JIM:Yes. I think so. They do, don’t they? I just mean, I read in the paper yesterday about how much those bank bosses earn. They live in houses the size of palaces worth fifty million while ordinary people can barely manage to make their mortgage payments.

ZARA:Can I ask you a question?

JIM:Of course.

ZARA:Why is it that people like you always think successful people should be punished for their success?

JIM:What?

ZARA:Do you do some sort of advanced conspiracy role-play at Police College where you’re tricked into thinking that police officers get the same salary as bank bosses, or were you all just not capable of doing a bit of basic mathematics?

JIM:Yes, well. I mean, no.

ZARA:Or do you just think the world owes you something?

JIM:It’s just struck me, I never asked what you do for a living.

ZARA:I run a bank.

24

The truth is that Zara, who appears to be a little more than fifty years old, but exactly how much no one has ever dared ask, was never interested in buying the apartment. Not because she couldn’t afford it, of course, she could probably have bought it with the spare change she found between the cushions on the sofa in her own apartment. (Zara regarded coins as disgusting little havens of bacteria which have probably been touched by God knows how many middle-class fingers, and she’d rather have burned her sofa cushions than pick one up, so let’s put it like this: she could definitely have bought that apartment for the cost of her sofa.) So she went to the viewing with her nose already wrinkled, wearing diamond earrings large enough to knock out a medium-sized child, if that turned out to be necessary. But not even that, if you looked at her really closely, could hide the lurching grief inside her.
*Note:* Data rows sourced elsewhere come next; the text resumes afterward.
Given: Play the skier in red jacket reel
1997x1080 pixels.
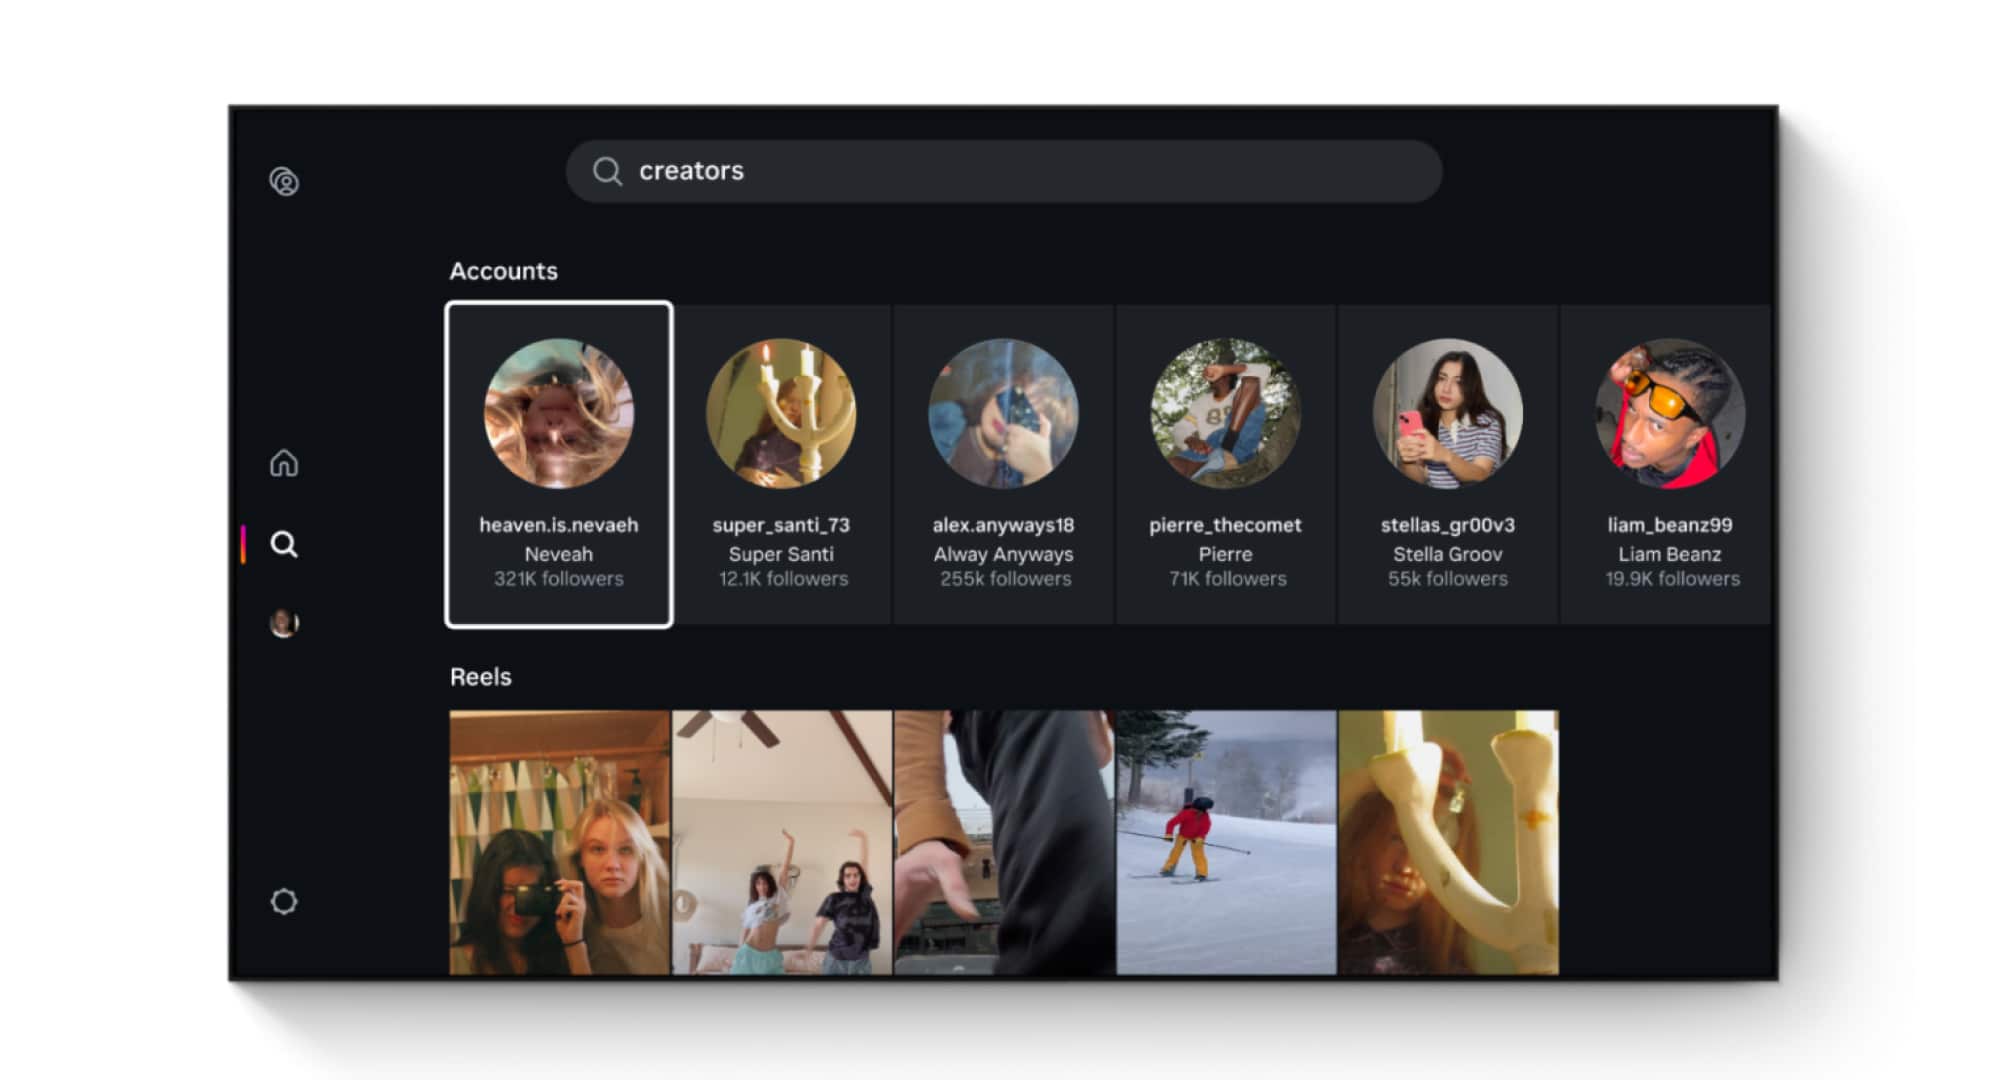Looking at the screenshot, I should (1225, 842).
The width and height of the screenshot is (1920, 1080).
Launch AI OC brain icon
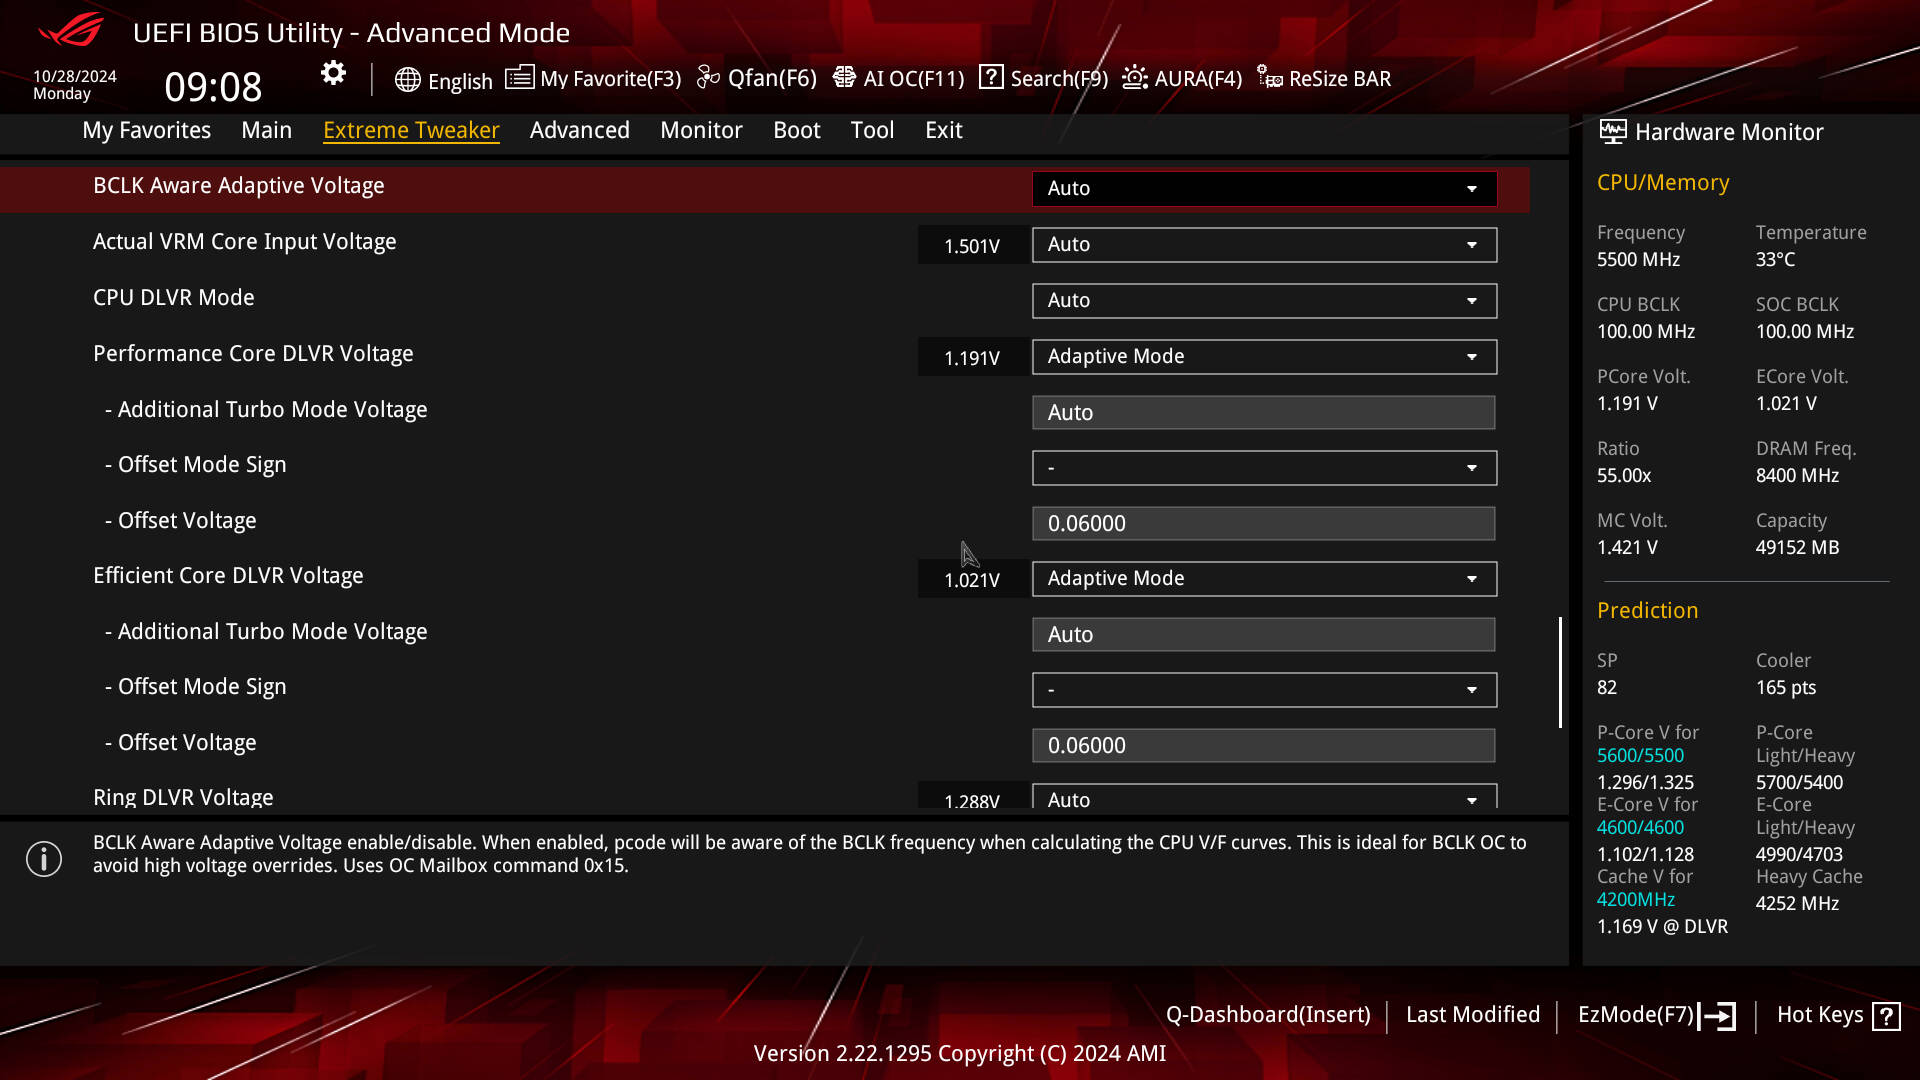pos(844,78)
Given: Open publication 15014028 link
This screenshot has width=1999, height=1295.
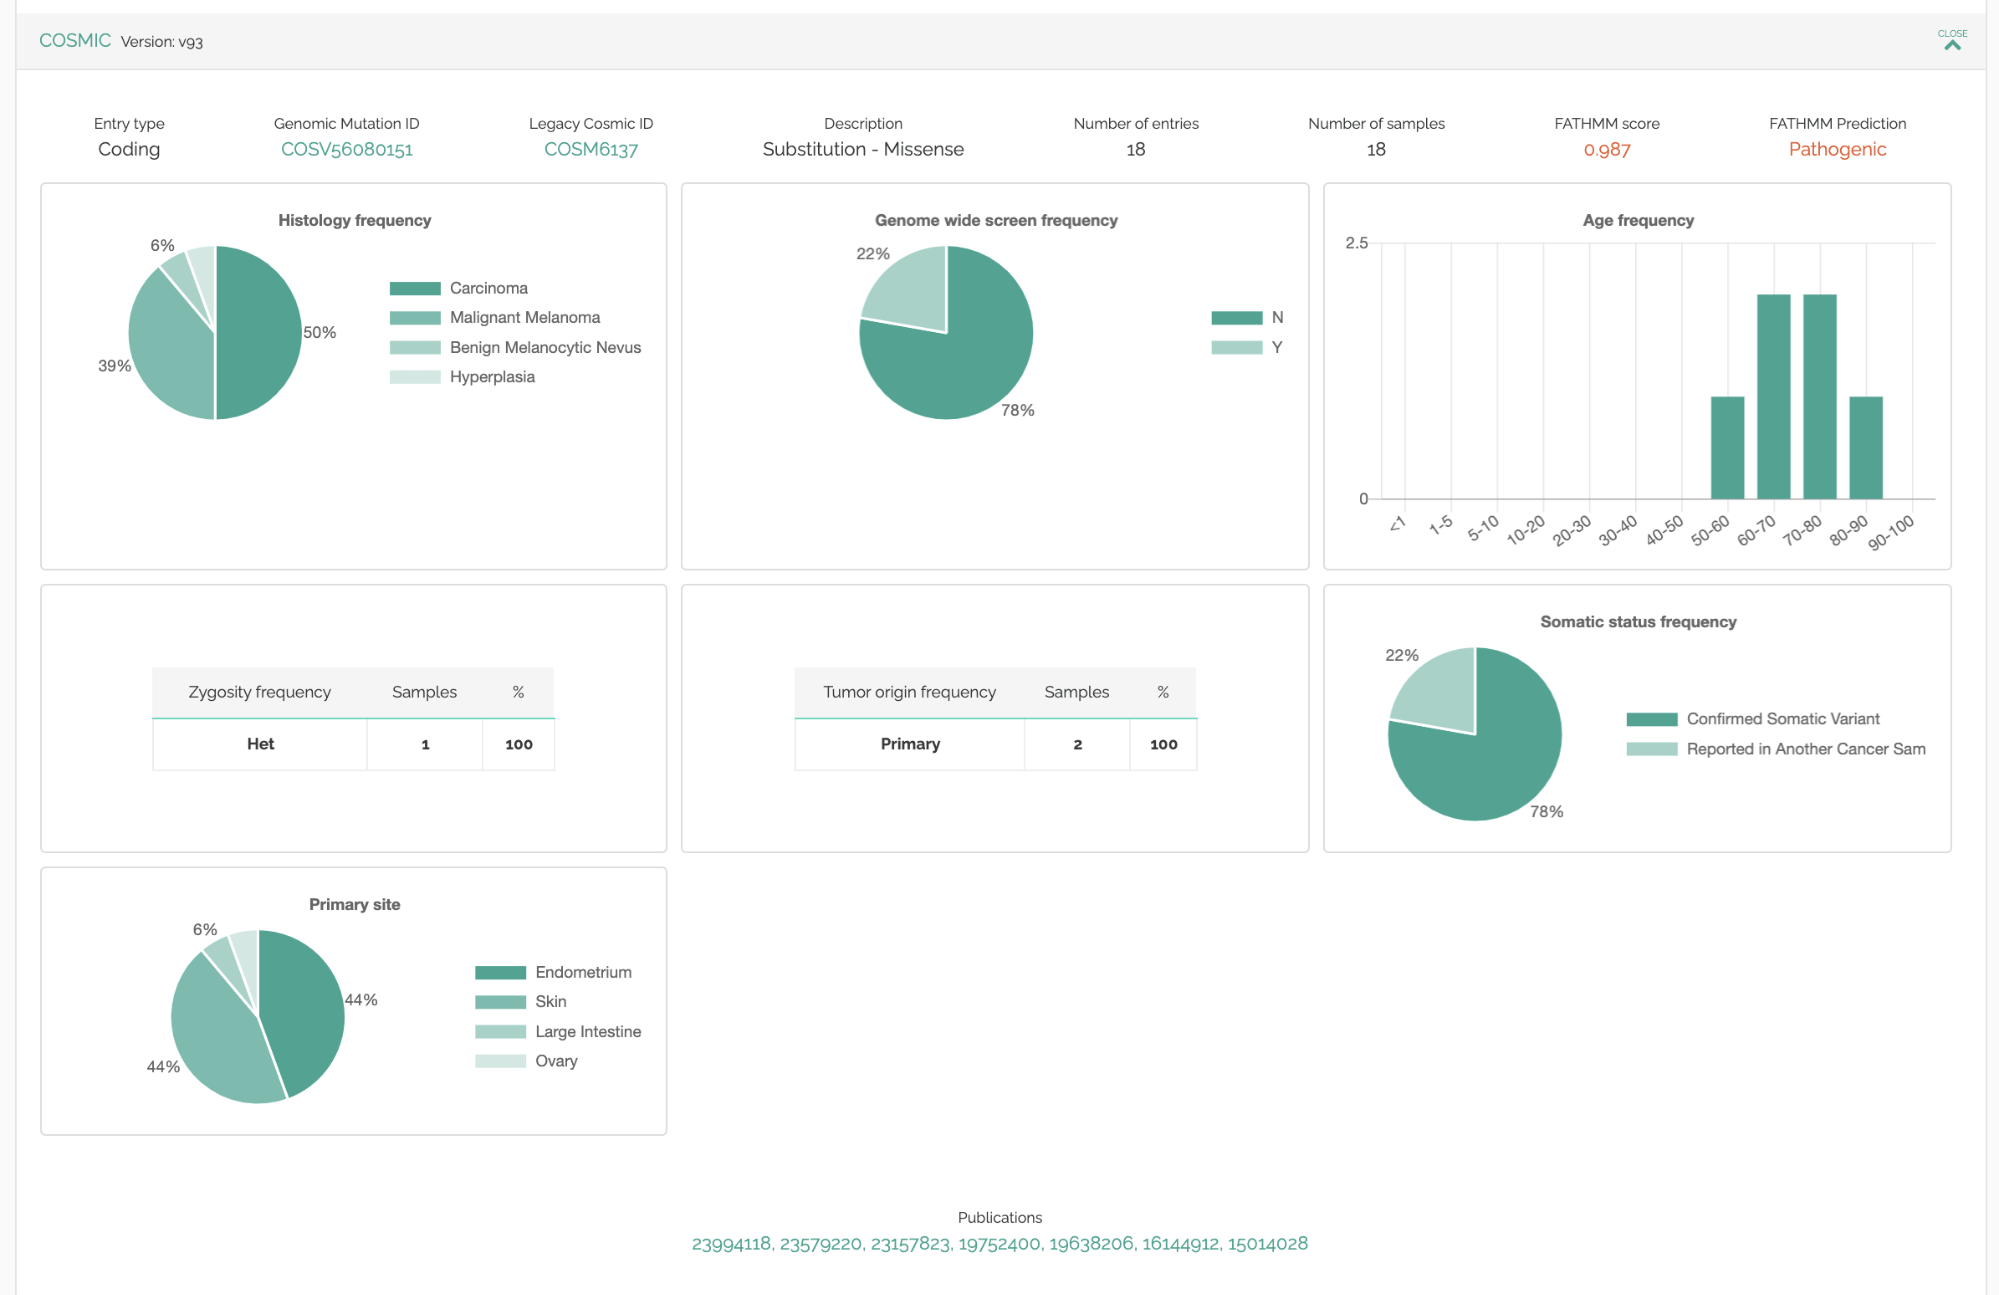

The first thing you have to understand is that Zara has recently been seeing a psychologist, because Zara has the sort of career which, if you do it for long enough, sometimes means you have to seek professional help to get instructions on what you can do with your life beyond having a career. Her first meeting with the psychologist didn’t go terribly well. Zara began by picking up a framed photograph from the desk and asking: “Who’s that?”

The psychologist replied: “My mom.”

Zara asked: “Do you get on well with her?”

The psychologist replied: “She passed away recently.”

Zara asked: “And what was your relationship like before that?”

The psychologist noted that a more normal response would have been to offer condolences on her death, but tried to maintain a neutral expression and said: “We’re not here to talk about me.”

To which Zara replied: “If I’m going to leave my car with a mechanic, first I want to know if her own car is a worthless heap of junk.”